• [Task brief]
The job is to find each line of the records below that includes the word "agent" and copy it.

Top of Provided data

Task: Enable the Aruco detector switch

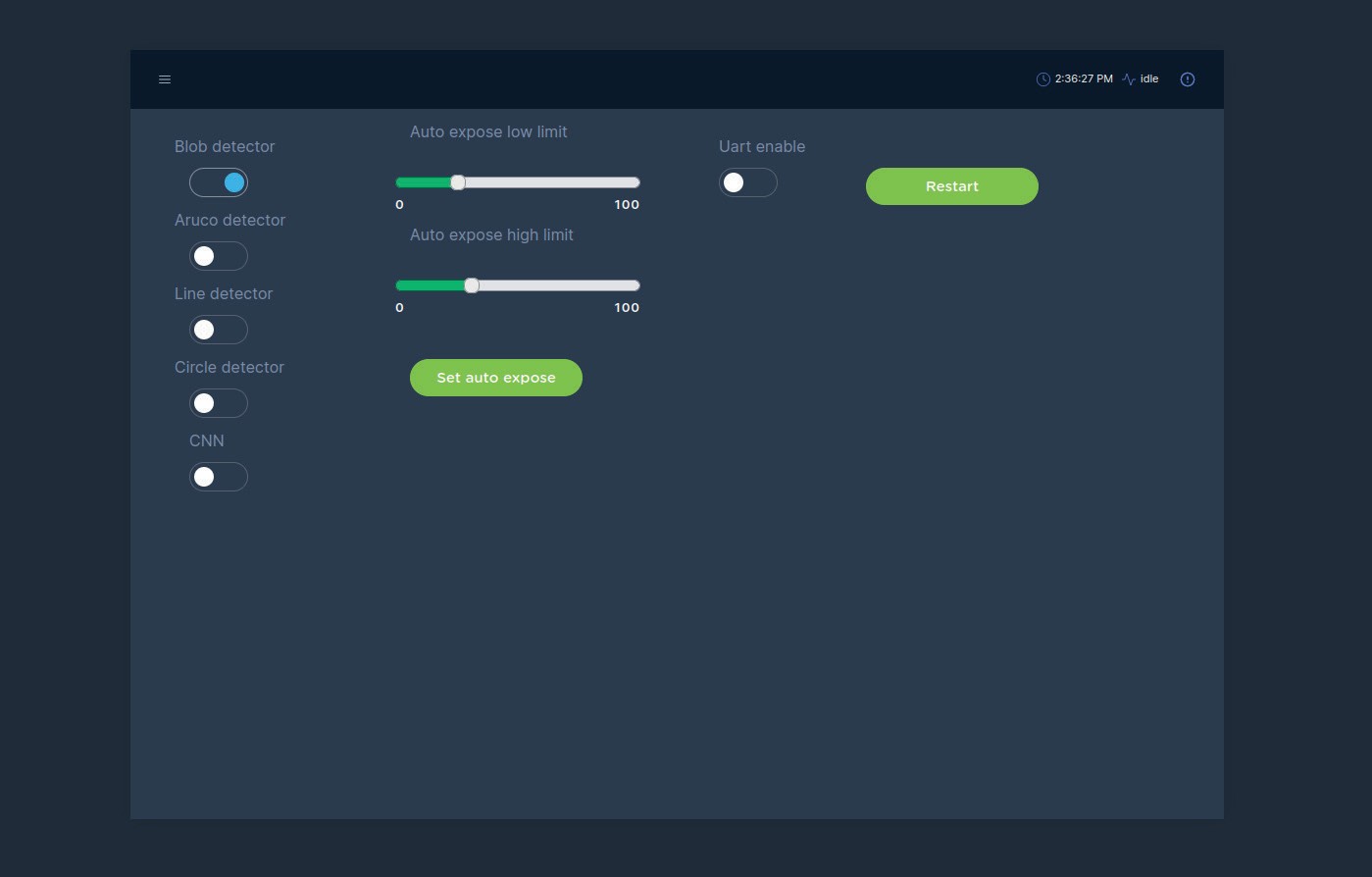Action: (x=219, y=256)
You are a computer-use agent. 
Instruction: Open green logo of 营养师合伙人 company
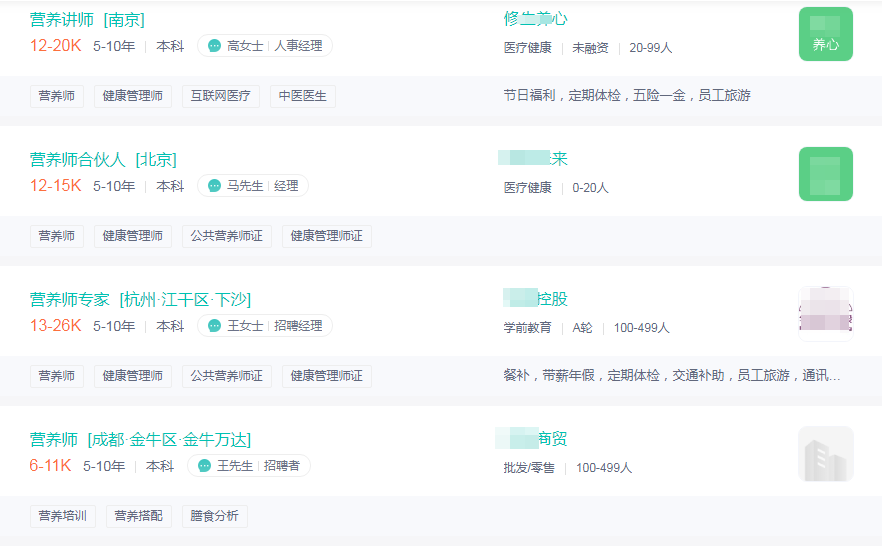tap(826, 174)
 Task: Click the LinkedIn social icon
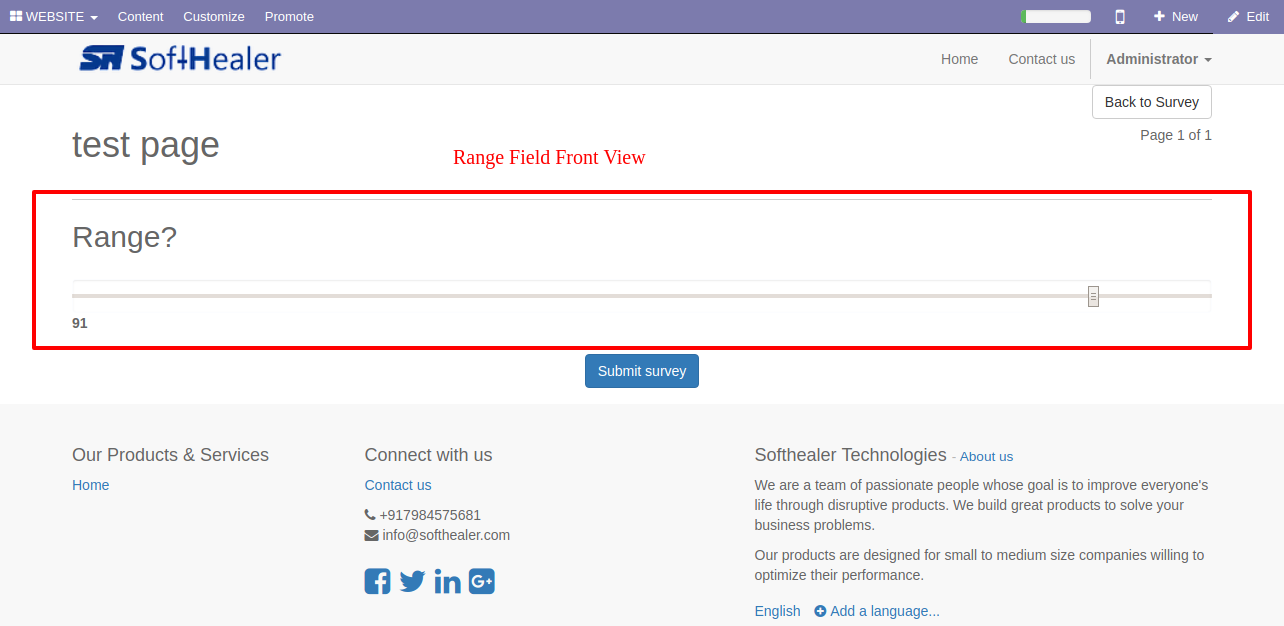(x=447, y=581)
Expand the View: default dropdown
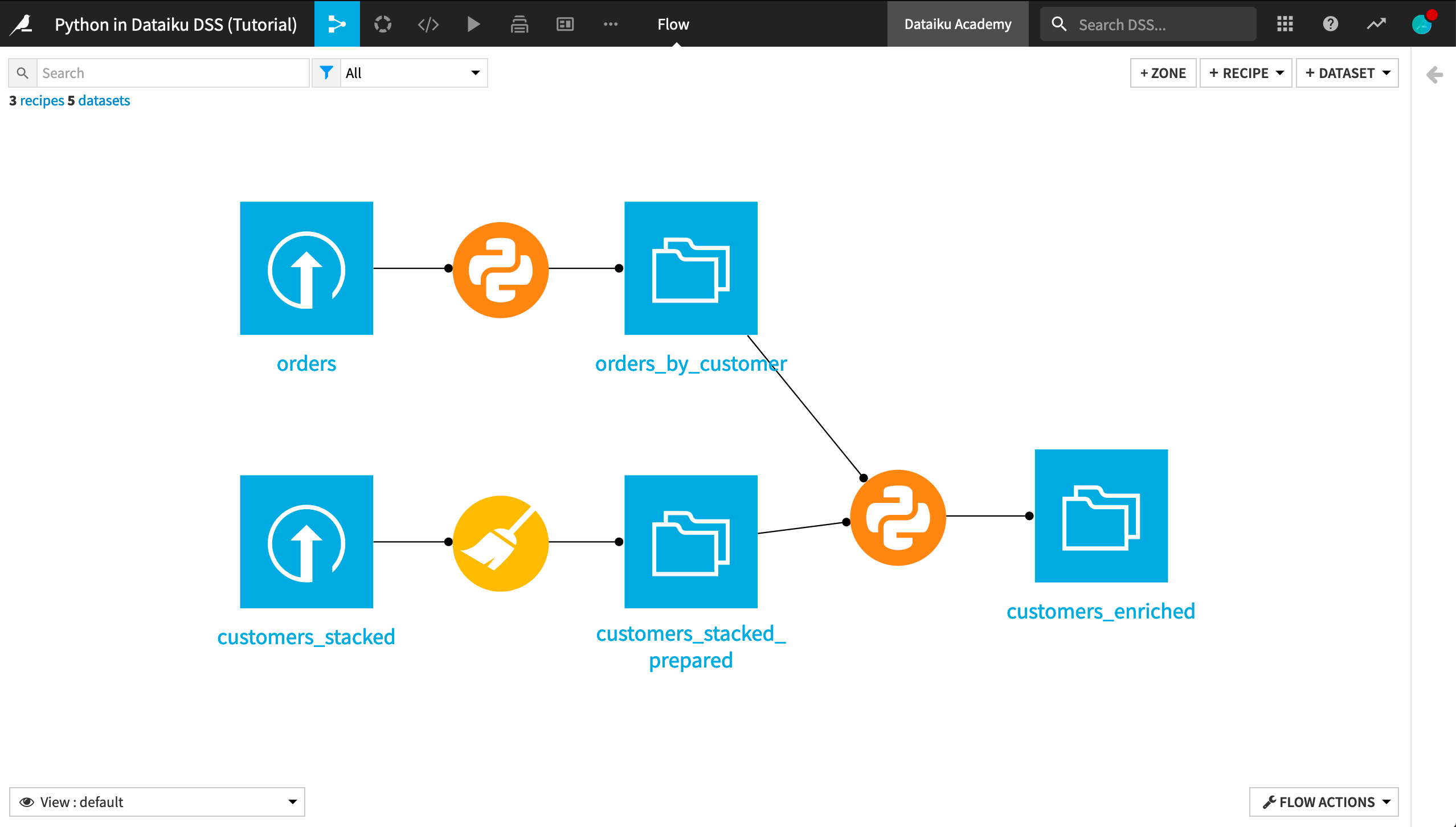 tap(293, 801)

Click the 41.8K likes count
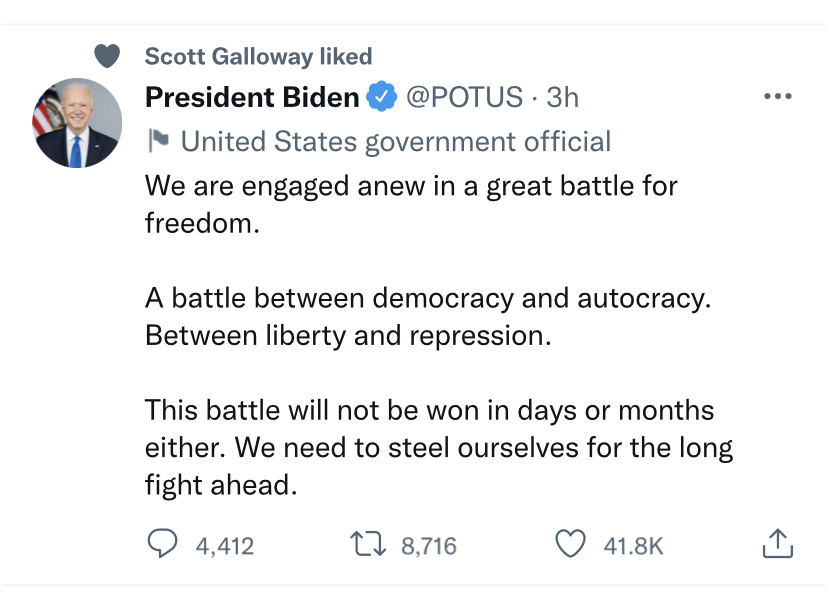pos(633,546)
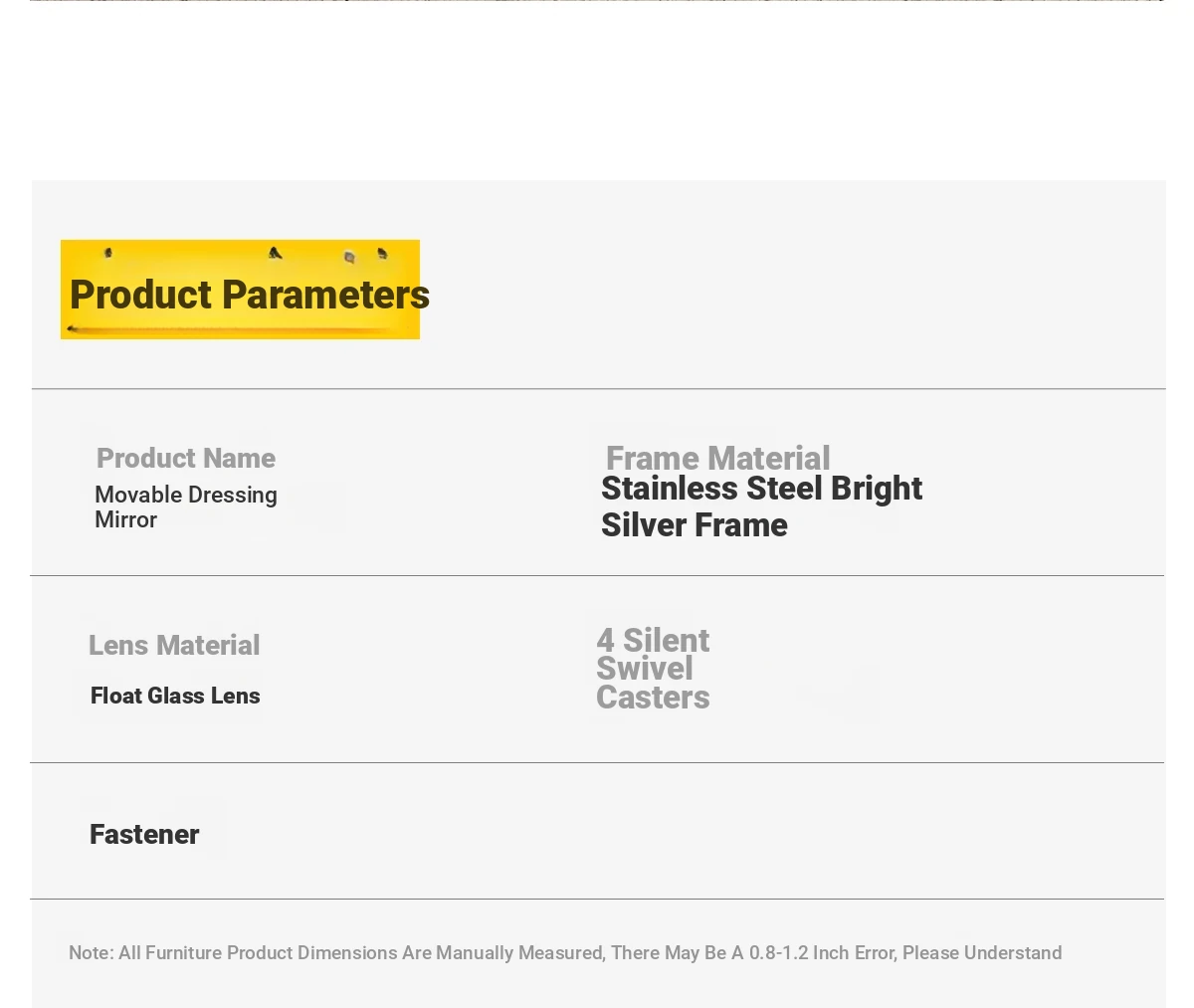Click the word Swivel in caster text
The height and width of the screenshot is (1008, 1194).
[x=645, y=668]
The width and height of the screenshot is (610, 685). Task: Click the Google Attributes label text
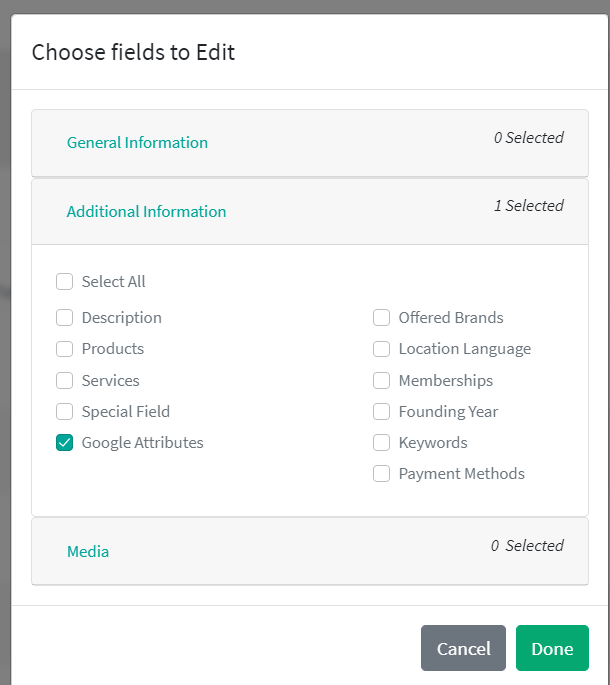point(142,443)
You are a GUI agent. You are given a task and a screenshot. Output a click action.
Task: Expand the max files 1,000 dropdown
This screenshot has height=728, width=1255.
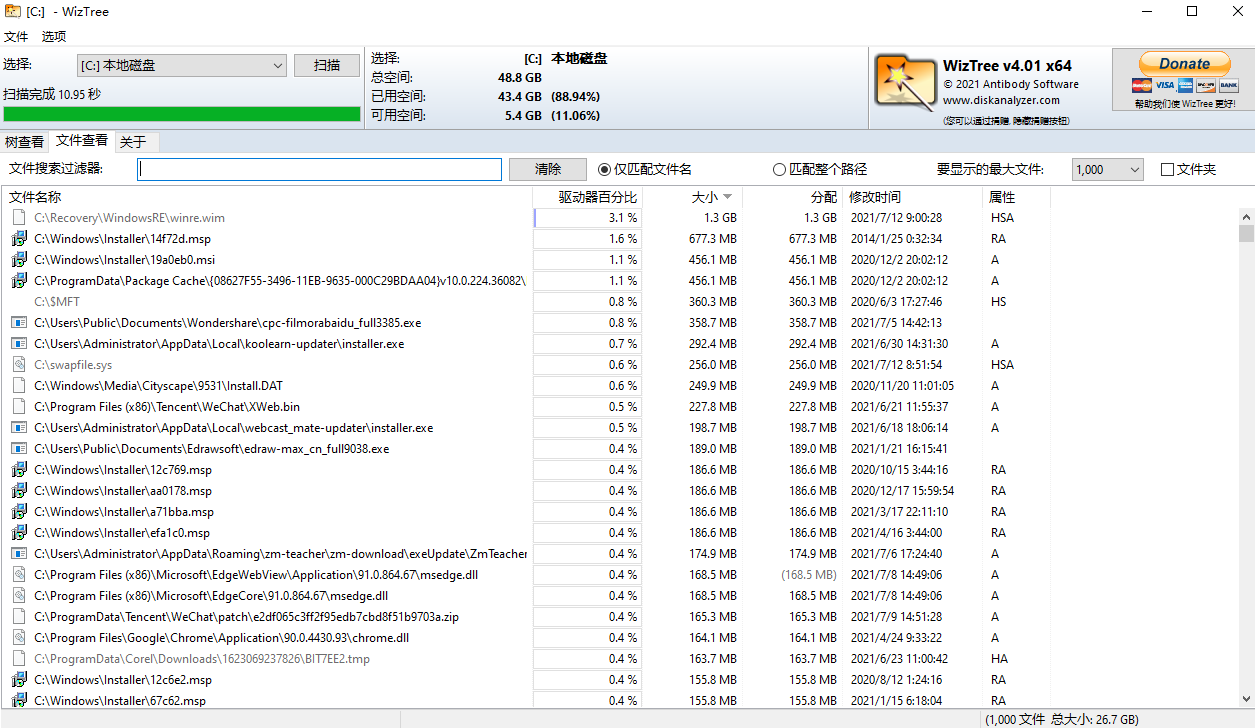click(1107, 170)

Bottom of Provided data

• [Answer area]
You are a computer-use agent. 
You are a GUI agent. You are given a task and a screenshot. Output a click action.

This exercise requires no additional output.